An incident is any unplanned event that causes a service disruption. Identifying and resolving incidents helps us improve: we’ll make Sourcegraph a higher quality product, we’ll improve the processes that lead to or around the incident, and we’ll reduce friction around identifying incidents in the future.
Some examples of incidents:
- sourcegraph.com is down or a critical feature is broken (e.g. sign-in, search, code intel).
- If sourcegraph.com is down for more than 5 minutes, a critical feature is down for more than 5 minutes, or we’re aware of a service degradation issue that >5 users have reported. If you’re unsure if the incident’s impact qualifies, ask @cs in Slack for advice.
- We have an issue (per our standard SLA definition) that impacts all/many self-hosted instances, all/many managed instances, or all/many Cloud/SaaS users
- There is a security issue with Sourcegraph (and if so, please also follow our security disclosure process).
- A Sourcegraph team member feels like an incident might be present, but isn’t certain or isn’t able to confirm on their own.
- We need to do critical proactive 1-to-many communication to all self-hosted customers (for example, making them aware of something they need to do in a certain upgrade like the prep needed before upgrading to 3.31) – over time, as we do more of this, we will likely create a separate process for this
Additionally, on big announcement days (funding, product launch, campaign launch, etc.), all incidents warrant more immediate attention from marketing so we can hold off on planned activities/be prepared to respond to issues. On these days, the person in marketing leading the announcement is responsible for looping #customer-support and engineering/product in ahead of time to ensure they are aware of planned activities. The person leading the announcement will work with #customer-support on the ad-hoc plan for incidents (which may involve on-call rotation).
Incidents can be identified by anyone (e.g. customers, Sourcegraph teammates) via incident.
Even incidents that might turn out to be false positives should be reported, to ensure that they are responded to and investigated with the same rigor as any incident, and that any lessons can be learnt.
The first Sourcegraph teammate (regardless of their role) that becomes aware of an incident, or suspects there may be an incident, is responsible for taking the following actions:
- If the incident was reported by someone outside of Sourcegraph, acknowledge that the incident is being handled.
- Start a new incident with the incident.
io Slack bot:
- set the description and severity from the modal in Slack
- this will create a new chatroom in Slack where all other communication should occur
- If you are not a member of product, engineering, or customer support, type the following into the Slack channel to page someone who can complete the rest of this list (otherwise proceed to the next step):
/genie alert we have an incident, please help for customer-support
- Identify folks to serve in the following roles (see how to identify folks to serve in incident lead and messenger roles
- Stay involved to help, or thank the incident lead and messenger and leave them to it
We currently have 2 severity levels for incidents that require this workflow and both of these levels are considered a severity 1 per our contractual SLAs, we just break them down a bit more for internal delineation:
- Critical - Issues causing very high impact to customers. Immediate response is required. Examples include a full outage, or a data breach.

*Activity:* Retype the passage of the incident handbook from "Incidents can be" to "is being handled.". The listing after this text was gathered from a separate source.

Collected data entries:
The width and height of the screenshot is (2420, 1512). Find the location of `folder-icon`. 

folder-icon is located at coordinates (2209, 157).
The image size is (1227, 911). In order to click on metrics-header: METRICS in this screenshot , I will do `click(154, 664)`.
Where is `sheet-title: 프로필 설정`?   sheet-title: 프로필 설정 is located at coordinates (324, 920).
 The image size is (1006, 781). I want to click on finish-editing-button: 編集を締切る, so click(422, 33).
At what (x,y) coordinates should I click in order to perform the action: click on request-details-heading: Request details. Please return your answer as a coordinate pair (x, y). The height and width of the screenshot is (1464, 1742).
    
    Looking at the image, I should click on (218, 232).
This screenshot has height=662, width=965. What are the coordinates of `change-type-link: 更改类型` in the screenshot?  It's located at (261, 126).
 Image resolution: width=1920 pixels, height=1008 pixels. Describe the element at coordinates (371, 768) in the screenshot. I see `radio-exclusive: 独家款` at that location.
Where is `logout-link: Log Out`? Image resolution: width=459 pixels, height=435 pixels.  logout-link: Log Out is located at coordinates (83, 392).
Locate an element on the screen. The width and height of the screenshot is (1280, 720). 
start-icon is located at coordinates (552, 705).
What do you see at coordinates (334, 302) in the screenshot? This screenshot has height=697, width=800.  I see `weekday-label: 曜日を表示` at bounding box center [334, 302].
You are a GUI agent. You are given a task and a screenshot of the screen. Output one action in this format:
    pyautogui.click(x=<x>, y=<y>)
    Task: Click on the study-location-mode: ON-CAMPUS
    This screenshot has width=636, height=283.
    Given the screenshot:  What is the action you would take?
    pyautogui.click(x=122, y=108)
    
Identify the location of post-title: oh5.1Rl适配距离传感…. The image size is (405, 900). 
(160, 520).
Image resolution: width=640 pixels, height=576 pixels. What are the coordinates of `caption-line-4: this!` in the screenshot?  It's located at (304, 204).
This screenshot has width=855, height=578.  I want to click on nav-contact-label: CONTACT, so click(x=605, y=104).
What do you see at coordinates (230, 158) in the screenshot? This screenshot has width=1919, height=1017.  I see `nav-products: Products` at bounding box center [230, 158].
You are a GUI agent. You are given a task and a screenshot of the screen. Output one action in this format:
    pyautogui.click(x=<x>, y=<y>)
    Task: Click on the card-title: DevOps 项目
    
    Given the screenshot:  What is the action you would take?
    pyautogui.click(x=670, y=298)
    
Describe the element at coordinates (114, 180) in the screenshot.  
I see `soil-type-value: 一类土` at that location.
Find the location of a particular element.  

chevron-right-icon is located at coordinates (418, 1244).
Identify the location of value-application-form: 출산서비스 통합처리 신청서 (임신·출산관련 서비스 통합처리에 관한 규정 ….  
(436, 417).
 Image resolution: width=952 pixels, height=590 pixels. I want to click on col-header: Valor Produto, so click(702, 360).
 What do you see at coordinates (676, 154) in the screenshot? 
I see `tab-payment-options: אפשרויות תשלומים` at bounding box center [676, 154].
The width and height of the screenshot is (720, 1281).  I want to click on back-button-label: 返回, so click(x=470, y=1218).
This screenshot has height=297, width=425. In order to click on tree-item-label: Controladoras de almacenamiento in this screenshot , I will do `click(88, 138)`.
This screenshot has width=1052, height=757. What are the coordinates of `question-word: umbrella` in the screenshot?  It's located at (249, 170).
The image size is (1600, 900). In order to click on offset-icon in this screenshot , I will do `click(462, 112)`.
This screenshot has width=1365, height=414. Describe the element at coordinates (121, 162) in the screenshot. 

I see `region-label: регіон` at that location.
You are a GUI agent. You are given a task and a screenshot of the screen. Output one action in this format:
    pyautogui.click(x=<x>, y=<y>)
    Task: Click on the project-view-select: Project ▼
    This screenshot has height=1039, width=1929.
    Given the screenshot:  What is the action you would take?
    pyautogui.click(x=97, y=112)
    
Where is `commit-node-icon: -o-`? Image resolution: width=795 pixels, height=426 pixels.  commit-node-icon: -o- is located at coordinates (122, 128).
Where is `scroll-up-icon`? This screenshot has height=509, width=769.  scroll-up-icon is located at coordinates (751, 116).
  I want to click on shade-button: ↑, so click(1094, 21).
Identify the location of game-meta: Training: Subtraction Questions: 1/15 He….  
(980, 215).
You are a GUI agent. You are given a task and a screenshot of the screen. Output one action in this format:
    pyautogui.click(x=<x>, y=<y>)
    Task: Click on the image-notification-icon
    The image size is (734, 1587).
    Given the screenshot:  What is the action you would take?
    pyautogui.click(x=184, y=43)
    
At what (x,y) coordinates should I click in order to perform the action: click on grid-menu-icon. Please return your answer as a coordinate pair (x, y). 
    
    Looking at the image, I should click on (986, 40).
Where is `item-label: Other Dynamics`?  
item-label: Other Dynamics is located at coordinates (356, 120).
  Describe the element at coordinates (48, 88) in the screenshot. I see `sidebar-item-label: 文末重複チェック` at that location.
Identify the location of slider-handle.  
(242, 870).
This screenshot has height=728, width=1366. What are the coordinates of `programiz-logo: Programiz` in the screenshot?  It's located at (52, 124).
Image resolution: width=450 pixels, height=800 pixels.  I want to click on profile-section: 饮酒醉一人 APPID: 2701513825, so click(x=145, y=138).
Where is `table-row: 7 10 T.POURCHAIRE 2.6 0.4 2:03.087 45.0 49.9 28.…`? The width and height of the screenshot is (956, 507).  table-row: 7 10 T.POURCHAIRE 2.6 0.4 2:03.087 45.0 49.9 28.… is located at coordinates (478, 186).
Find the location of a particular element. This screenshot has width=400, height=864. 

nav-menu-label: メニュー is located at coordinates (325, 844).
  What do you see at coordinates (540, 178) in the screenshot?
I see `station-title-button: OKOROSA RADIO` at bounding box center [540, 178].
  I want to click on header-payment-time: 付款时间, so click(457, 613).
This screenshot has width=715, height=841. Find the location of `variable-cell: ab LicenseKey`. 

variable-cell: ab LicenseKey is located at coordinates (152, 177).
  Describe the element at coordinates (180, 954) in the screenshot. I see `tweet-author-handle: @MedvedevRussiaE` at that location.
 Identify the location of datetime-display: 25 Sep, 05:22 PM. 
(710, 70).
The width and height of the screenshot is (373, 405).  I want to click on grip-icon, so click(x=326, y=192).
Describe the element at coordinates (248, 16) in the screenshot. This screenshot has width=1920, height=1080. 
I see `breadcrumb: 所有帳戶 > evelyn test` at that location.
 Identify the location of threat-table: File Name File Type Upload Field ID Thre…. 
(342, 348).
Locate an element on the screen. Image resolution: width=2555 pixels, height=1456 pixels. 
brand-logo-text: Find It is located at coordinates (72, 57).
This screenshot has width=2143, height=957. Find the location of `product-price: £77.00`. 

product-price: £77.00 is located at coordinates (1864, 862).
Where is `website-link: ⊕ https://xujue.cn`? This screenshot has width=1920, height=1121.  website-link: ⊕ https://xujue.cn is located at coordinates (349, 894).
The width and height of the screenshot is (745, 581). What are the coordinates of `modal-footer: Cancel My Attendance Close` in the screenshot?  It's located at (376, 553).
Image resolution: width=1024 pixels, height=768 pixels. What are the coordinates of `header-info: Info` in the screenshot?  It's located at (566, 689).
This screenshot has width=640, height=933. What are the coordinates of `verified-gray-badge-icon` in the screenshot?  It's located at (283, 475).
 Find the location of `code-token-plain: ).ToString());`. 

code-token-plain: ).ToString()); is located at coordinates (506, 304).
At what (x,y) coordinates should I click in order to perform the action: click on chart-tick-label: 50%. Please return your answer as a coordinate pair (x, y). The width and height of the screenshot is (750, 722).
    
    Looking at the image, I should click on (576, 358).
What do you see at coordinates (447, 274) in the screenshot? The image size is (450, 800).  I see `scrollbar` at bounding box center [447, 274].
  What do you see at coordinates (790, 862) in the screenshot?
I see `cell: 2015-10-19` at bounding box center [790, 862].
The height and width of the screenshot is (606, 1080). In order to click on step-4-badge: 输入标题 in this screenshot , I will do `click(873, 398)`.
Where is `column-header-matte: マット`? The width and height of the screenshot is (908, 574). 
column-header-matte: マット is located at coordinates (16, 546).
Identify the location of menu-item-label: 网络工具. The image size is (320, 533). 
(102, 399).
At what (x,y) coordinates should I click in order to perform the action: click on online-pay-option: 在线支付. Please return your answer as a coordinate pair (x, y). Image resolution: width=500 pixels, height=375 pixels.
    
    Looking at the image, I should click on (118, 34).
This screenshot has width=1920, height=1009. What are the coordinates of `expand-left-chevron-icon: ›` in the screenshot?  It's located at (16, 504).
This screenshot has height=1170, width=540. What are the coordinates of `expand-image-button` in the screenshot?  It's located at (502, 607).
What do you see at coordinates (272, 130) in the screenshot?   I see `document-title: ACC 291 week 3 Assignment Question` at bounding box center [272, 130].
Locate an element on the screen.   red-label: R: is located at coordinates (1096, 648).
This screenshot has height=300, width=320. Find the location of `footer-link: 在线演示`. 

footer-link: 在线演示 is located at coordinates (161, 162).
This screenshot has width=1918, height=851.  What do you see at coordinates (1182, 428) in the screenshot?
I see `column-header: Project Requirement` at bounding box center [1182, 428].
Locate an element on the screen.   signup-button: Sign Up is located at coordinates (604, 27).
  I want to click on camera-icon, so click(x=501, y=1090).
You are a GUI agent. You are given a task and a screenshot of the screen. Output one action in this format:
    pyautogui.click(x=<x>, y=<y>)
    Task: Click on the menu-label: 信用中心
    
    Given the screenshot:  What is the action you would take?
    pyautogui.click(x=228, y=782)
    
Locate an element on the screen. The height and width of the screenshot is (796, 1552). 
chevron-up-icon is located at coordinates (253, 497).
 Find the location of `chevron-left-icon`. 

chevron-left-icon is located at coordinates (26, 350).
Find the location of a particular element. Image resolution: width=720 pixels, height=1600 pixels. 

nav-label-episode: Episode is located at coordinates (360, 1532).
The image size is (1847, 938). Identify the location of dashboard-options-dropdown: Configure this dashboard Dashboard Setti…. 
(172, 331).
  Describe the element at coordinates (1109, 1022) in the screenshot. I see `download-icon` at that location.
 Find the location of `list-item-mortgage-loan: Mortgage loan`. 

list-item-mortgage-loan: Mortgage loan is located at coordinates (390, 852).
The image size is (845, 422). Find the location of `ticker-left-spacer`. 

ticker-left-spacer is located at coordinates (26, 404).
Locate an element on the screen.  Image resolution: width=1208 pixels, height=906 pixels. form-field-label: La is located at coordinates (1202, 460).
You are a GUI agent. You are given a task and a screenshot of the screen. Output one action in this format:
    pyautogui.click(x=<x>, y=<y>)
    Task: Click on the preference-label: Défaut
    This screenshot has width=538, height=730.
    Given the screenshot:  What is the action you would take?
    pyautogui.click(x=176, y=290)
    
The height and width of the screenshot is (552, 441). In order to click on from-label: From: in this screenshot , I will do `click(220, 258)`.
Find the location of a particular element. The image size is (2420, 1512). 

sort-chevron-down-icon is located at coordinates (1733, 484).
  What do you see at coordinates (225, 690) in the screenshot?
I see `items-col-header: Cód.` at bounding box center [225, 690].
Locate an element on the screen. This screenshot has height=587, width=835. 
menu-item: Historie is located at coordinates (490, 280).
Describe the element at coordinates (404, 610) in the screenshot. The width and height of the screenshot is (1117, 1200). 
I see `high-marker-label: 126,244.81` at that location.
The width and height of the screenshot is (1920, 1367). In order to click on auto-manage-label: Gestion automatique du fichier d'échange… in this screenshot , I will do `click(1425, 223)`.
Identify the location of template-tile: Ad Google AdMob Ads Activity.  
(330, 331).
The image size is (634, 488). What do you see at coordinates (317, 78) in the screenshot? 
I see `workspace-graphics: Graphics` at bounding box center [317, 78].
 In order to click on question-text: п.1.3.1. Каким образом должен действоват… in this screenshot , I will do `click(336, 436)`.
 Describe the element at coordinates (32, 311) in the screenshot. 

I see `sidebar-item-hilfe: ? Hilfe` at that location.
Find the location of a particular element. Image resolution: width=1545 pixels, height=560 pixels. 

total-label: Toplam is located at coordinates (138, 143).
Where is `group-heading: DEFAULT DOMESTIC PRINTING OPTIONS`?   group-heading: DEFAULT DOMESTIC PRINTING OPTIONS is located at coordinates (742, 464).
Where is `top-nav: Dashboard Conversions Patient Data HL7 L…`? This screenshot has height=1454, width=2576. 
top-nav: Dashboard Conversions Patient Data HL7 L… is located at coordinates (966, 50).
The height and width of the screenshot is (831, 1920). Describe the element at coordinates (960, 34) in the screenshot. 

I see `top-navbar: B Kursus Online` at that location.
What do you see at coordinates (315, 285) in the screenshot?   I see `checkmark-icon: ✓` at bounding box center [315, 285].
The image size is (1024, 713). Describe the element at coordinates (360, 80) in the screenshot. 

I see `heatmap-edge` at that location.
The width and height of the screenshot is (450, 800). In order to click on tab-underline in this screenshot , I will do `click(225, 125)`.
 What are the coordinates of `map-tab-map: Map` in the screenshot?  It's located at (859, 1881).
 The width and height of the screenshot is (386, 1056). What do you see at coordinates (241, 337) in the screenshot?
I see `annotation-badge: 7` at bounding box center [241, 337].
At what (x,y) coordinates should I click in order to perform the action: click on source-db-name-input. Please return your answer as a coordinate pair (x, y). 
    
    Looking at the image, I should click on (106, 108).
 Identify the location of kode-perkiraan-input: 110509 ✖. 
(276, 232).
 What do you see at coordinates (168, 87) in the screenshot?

*Response area:*
Incidents can be identified by anyone (e.g. customers, Sourcegraph teammates) via incident.
Even incidents that might turn out to be false positives should be reported, to ensure that they are responded to and investigated with the same rigor as any incident, and that any lessons can be learnt.
The first Sourcegraph teammate (regardless of their role) that becomes aware of an incident, or suspects there may be an incident, is responsible for taking the following actions:
- If the incident was reported by someone outside of Sourcegraph, acknowledge that the incident is being handled.